== Records shown ==
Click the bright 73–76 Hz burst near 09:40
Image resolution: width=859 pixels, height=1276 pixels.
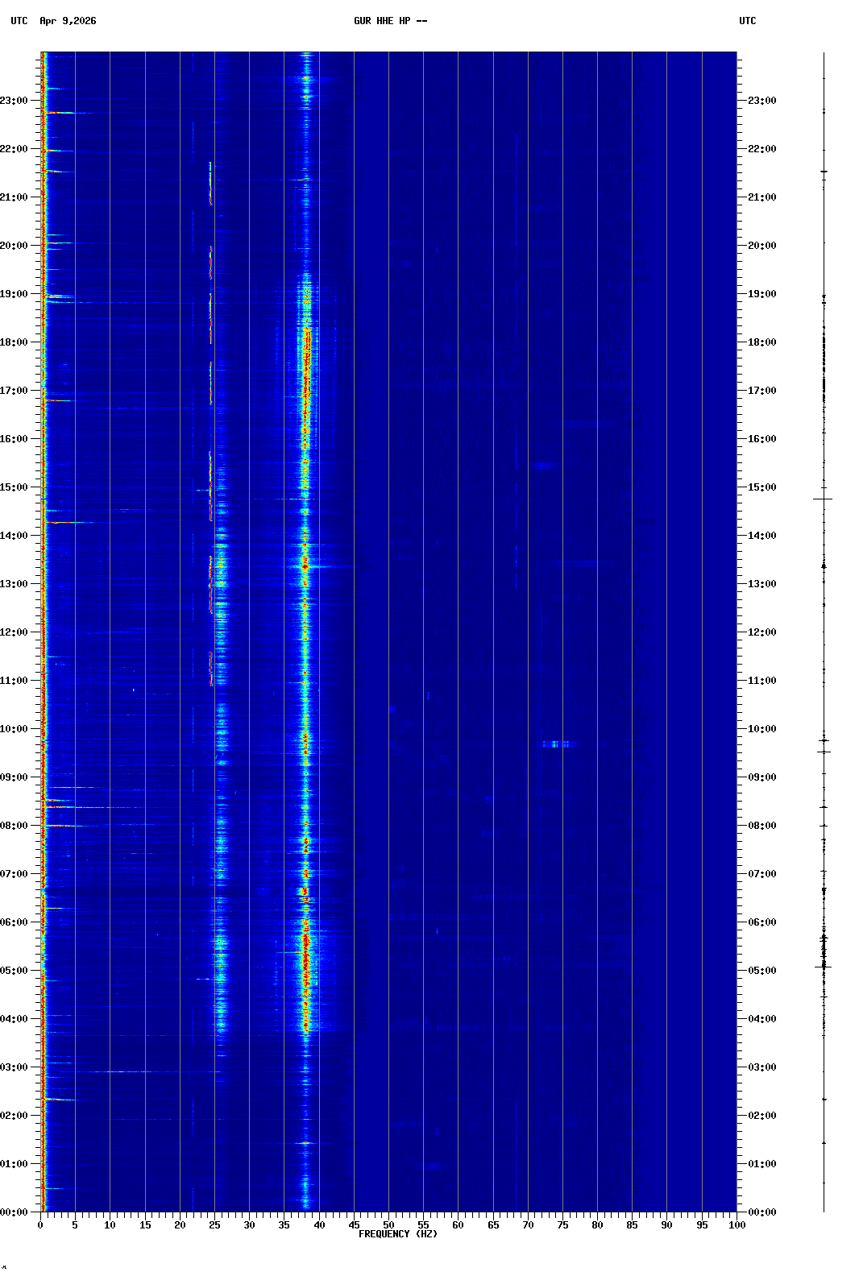tap(556, 744)
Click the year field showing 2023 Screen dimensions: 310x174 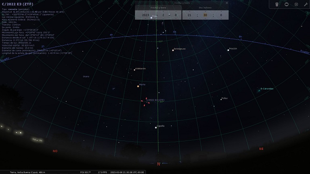pyautogui.click(x=145, y=15)
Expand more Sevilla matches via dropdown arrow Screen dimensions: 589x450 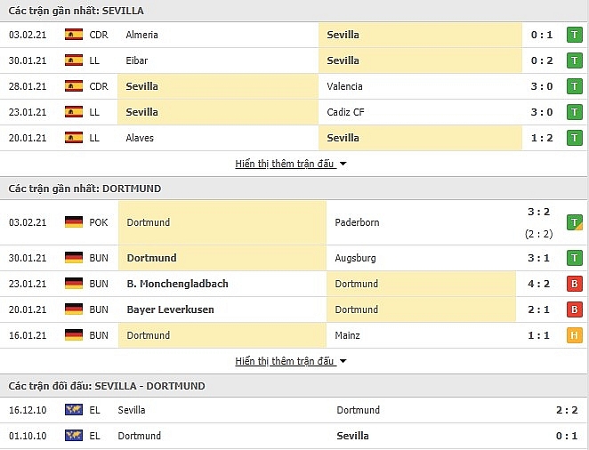pos(343,165)
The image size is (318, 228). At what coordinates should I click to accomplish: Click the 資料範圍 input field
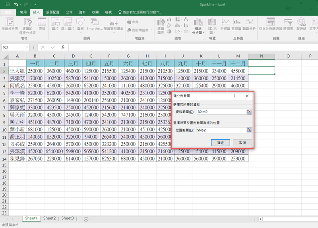point(221,112)
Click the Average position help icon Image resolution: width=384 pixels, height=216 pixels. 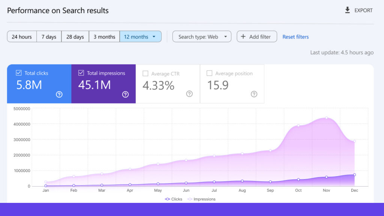pos(254,95)
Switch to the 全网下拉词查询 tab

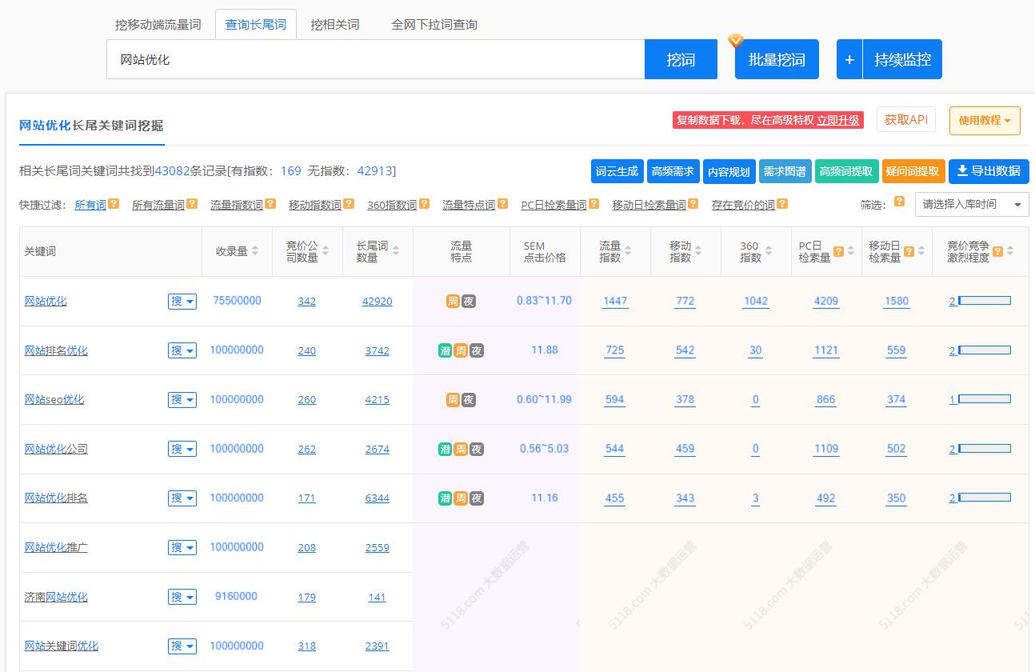(x=434, y=24)
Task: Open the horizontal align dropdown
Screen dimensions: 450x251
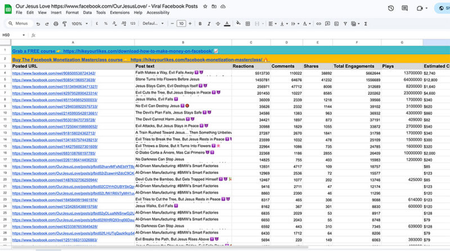Action: pos(272,24)
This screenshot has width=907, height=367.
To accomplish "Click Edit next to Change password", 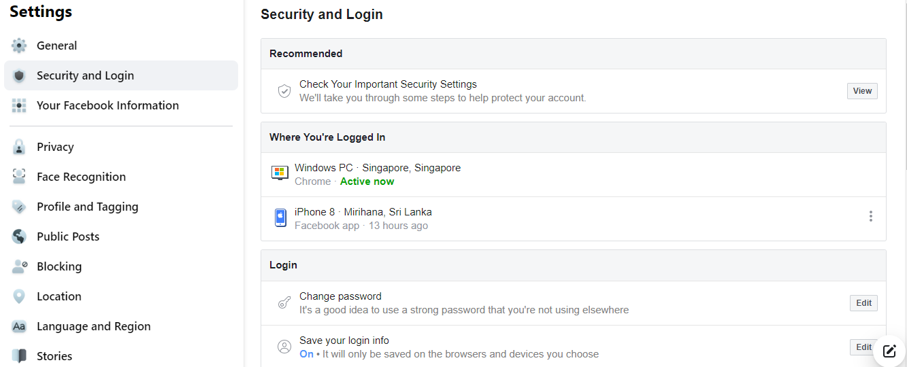I will coord(863,303).
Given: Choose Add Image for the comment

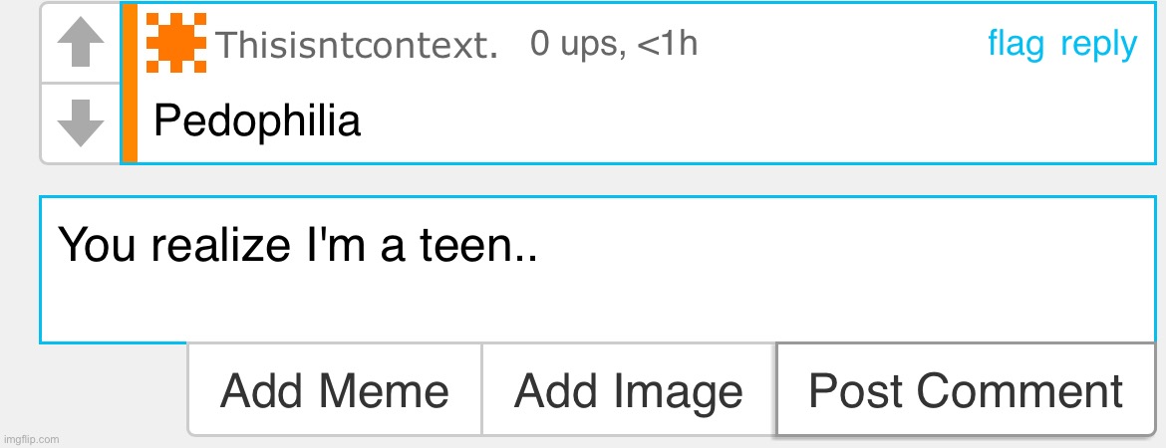Looking at the screenshot, I should point(629,389).
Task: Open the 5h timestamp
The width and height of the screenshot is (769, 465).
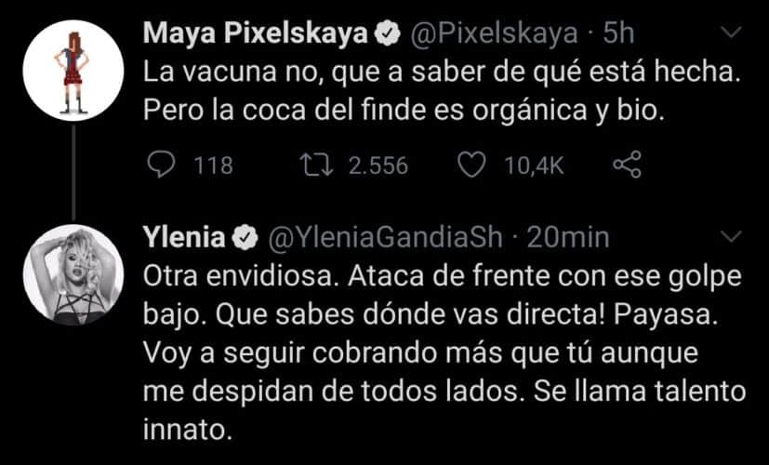Action: pos(618,34)
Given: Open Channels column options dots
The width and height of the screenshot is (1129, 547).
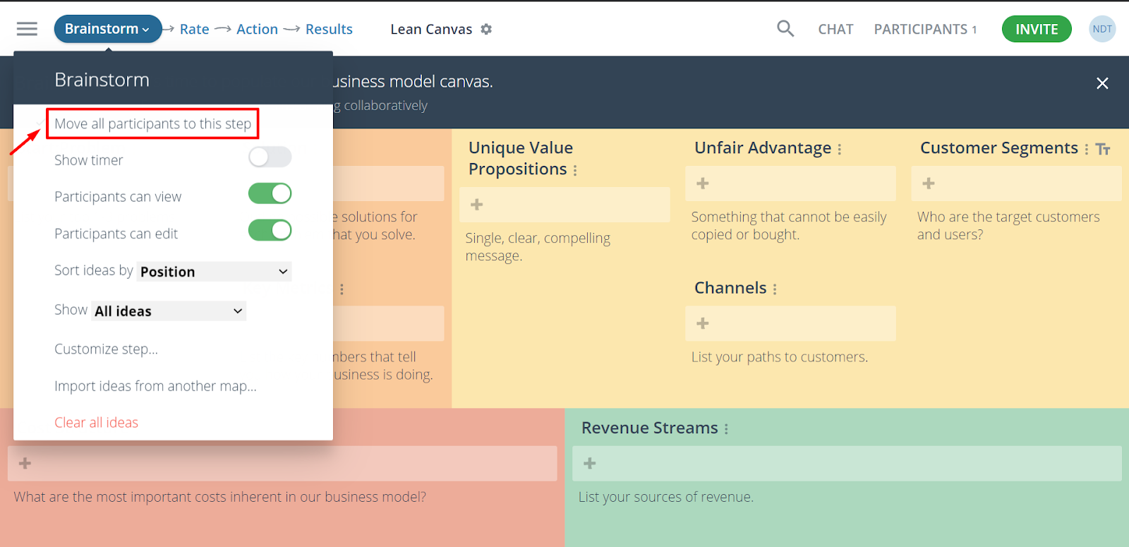Looking at the screenshot, I should click(775, 289).
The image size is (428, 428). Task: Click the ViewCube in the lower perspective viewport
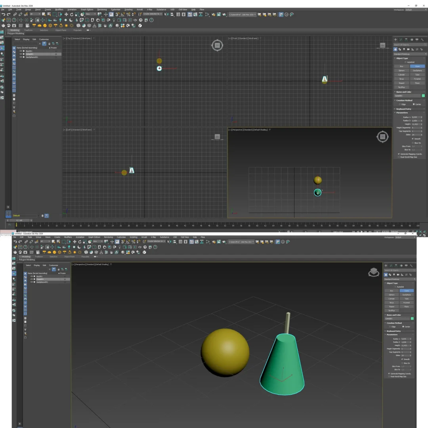373,272
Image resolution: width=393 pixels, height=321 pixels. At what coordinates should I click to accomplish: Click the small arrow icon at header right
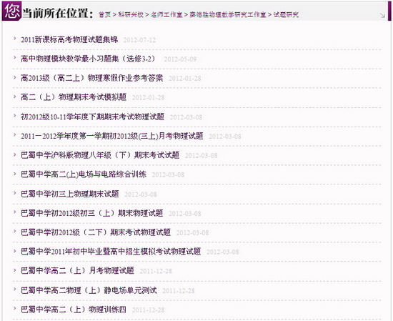[382, 16]
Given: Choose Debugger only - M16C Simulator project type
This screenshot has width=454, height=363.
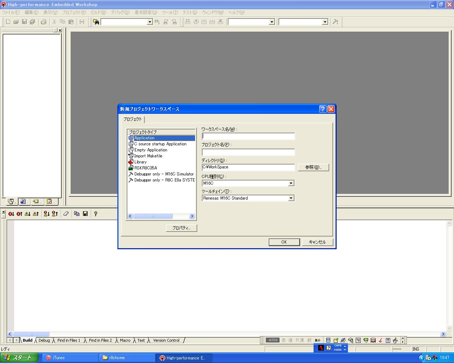Looking at the screenshot, I should click(x=164, y=174).
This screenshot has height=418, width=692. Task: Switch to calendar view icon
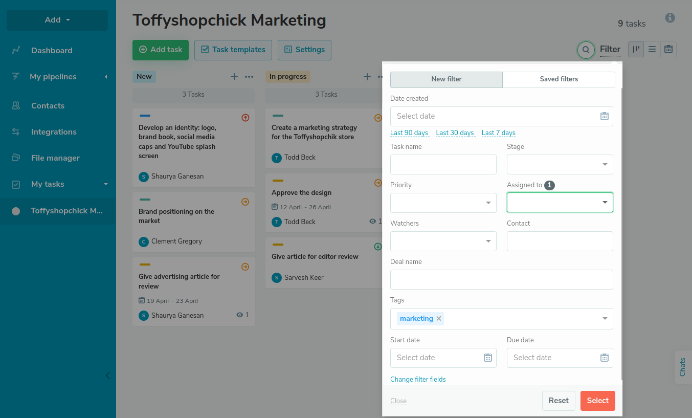(668, 50)
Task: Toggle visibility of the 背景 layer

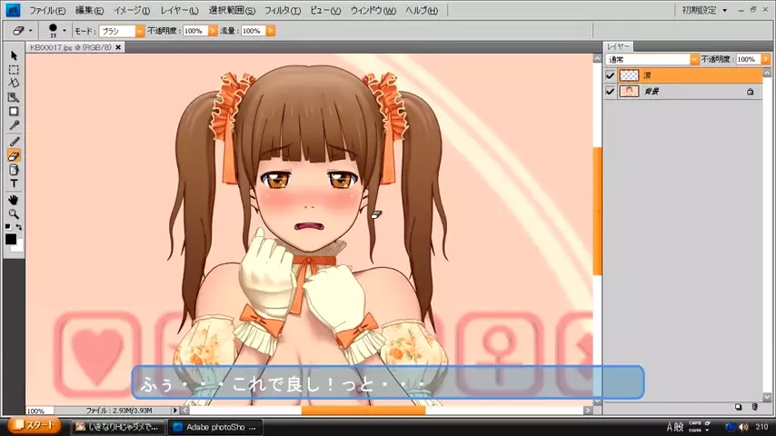Action: point(611,91)
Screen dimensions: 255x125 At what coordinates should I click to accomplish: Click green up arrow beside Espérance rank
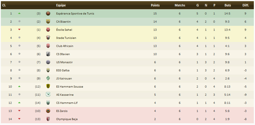click(19, 13)
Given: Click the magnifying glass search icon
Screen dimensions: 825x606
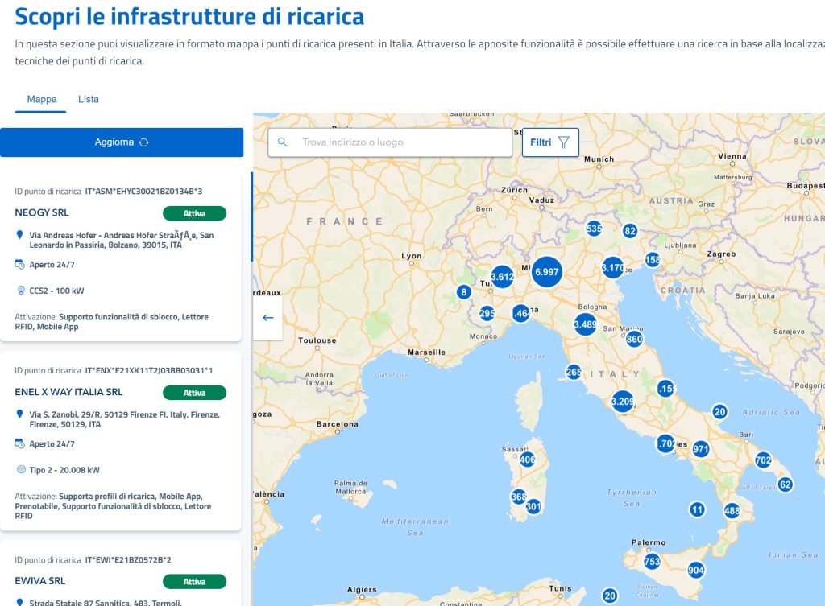Looking at the screenshot, I should pos(283,142).
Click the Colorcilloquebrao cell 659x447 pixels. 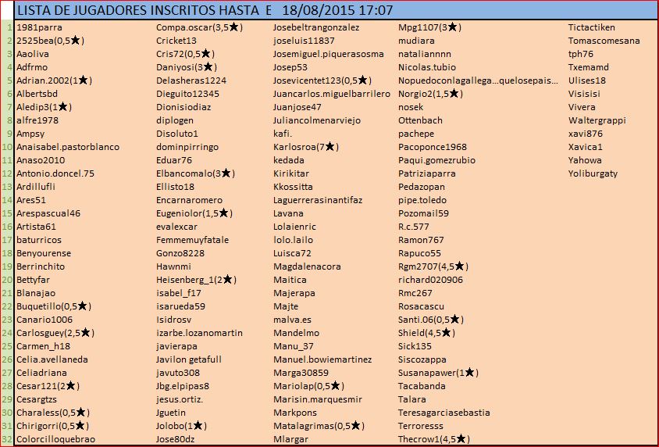(55, 439)
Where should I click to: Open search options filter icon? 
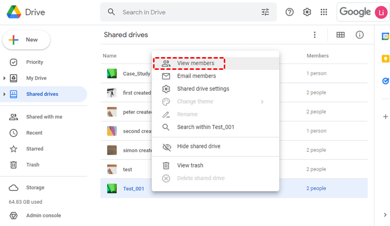coord(265,12)
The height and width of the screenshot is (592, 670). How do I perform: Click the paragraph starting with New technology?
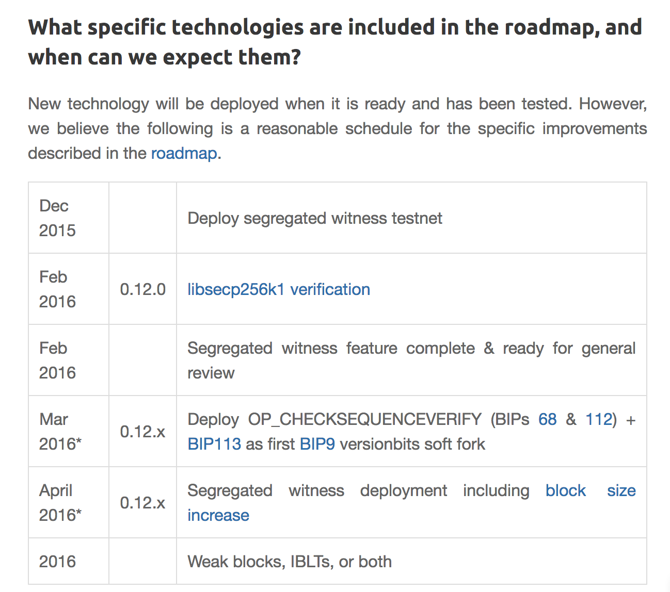pos(337,128)
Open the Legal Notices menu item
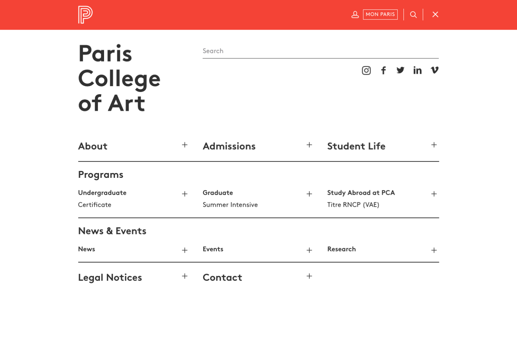517x352 pixels. [x=110, y=278]
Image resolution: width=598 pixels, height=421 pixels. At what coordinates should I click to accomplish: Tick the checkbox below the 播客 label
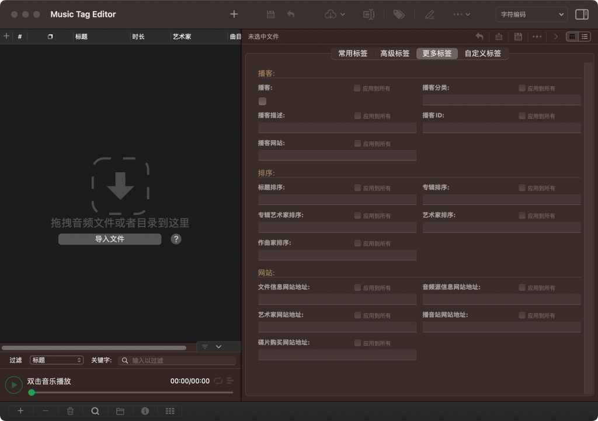coord(262,101)
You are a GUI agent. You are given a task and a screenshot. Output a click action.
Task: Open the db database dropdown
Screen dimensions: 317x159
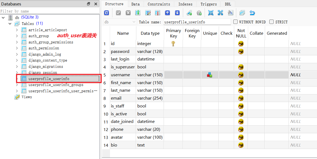[120, 22]
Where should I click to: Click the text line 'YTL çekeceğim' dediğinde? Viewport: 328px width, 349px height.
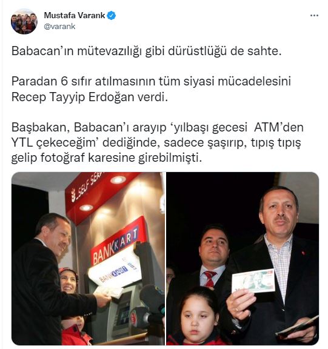click(x=85, y=142)
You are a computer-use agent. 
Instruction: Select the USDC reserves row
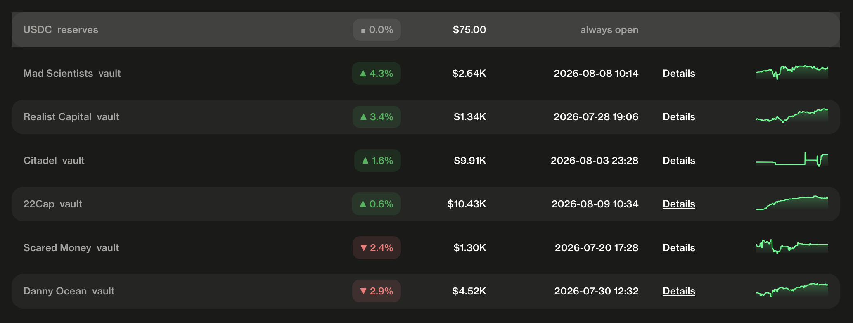coord(426,30)
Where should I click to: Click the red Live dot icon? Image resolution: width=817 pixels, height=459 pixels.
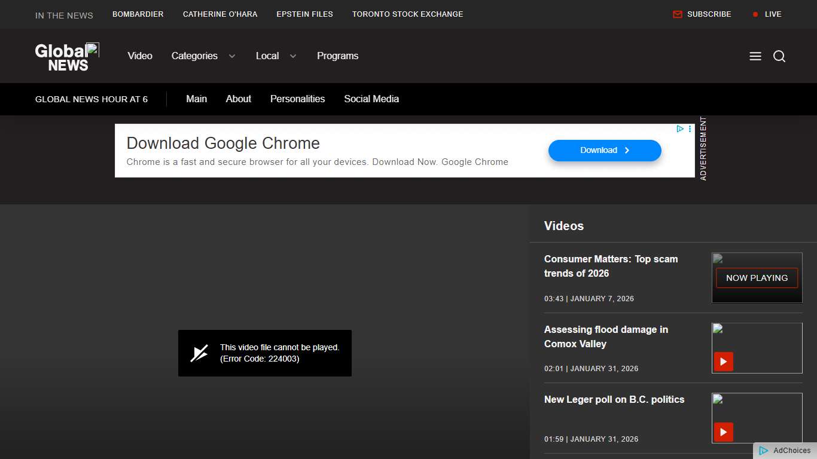[x=755, y=14]
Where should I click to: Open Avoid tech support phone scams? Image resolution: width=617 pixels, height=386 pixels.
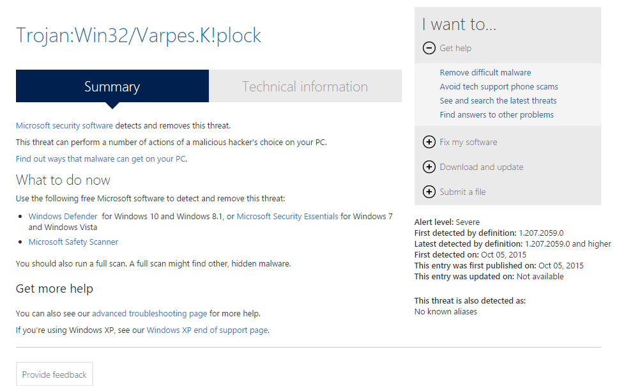tap(499, 86)

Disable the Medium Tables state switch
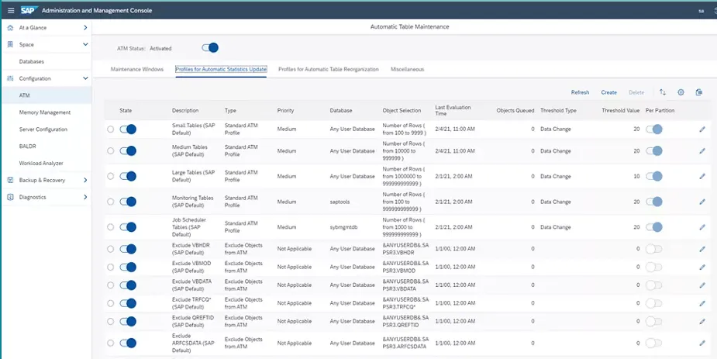(x=128, y=151)
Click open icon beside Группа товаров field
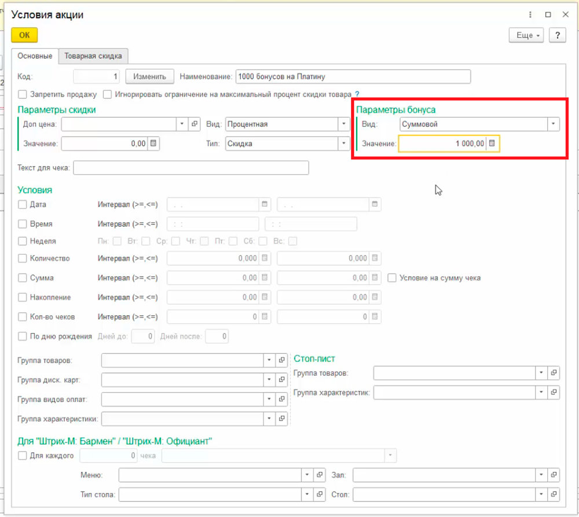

== Prompt ==
Report how many lines in the listing above contain the string "agent", giving the number alone.

== Solution ==
2